Greater soft tissue thickness, in addition, can allow the clinician to cover up the grayish shade of the titanium and to obtain patient satisfaction [52].

However, it should be kept in mind that the use of an SCTG could be also associated with the risk of surgical and post-operative complications such as bleeding, swelling, graft necrosis, and patient morbidity as reported by Lee et al. [17] The use of a xenogeneic collagen matrix could be a viable solution for immediate implant placement to avoid these complications, even if the efficacy of this approach still lacks scientific evidence [53].

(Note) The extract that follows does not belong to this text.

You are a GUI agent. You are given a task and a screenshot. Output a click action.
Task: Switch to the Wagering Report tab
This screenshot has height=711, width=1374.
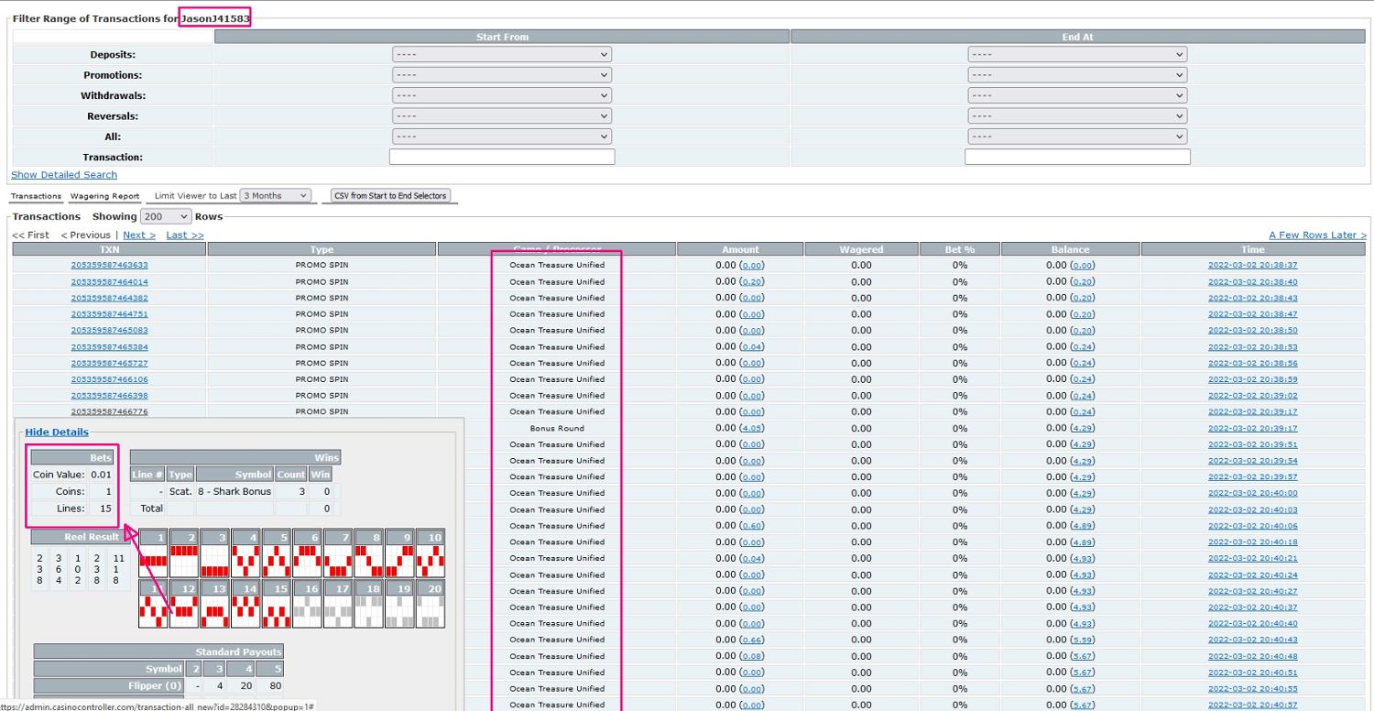pos(104,196)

The studies included in the present review all reported a survival rate of 100%, with only Zuiderveld et al. reporting a failure each in the SCTG-treated group and the no-augmentation group [41,42,43,44,45,46]. These data outline that there is no difference in terms of survival rate and that osseointegration can be easily achieved and with very high predictability in this challenging clinical condition. However, the success of implant rehabilitation is based on the different parameters in the esthetic area.

One of the limitations of this systematic review is the short-term results considered, which outlines the need for long-term studies to show the differences after the 12-month follow-up between the immediate implants placed with or without soft tissue augmentation. Another limitation is the heterogeneity in the methods used to measure the soft tissue outcomes. Long-term randomized controlled studies are required to confirm the benefits of using SCTG and to clarify the clinical conditions in which soft tissue augmentation for avoiding esthetic complications is advised.

Conclusions

The results of the meta-analyses showed a statistically significant difference for all parameters analyzed, outlining less peri-implant marginal recession and marginal bone loss, as well as higher soft tissue thickness, when sub-epithelial connective tissue graft was used. Future long-term interventional studies are needed to confirm the above results.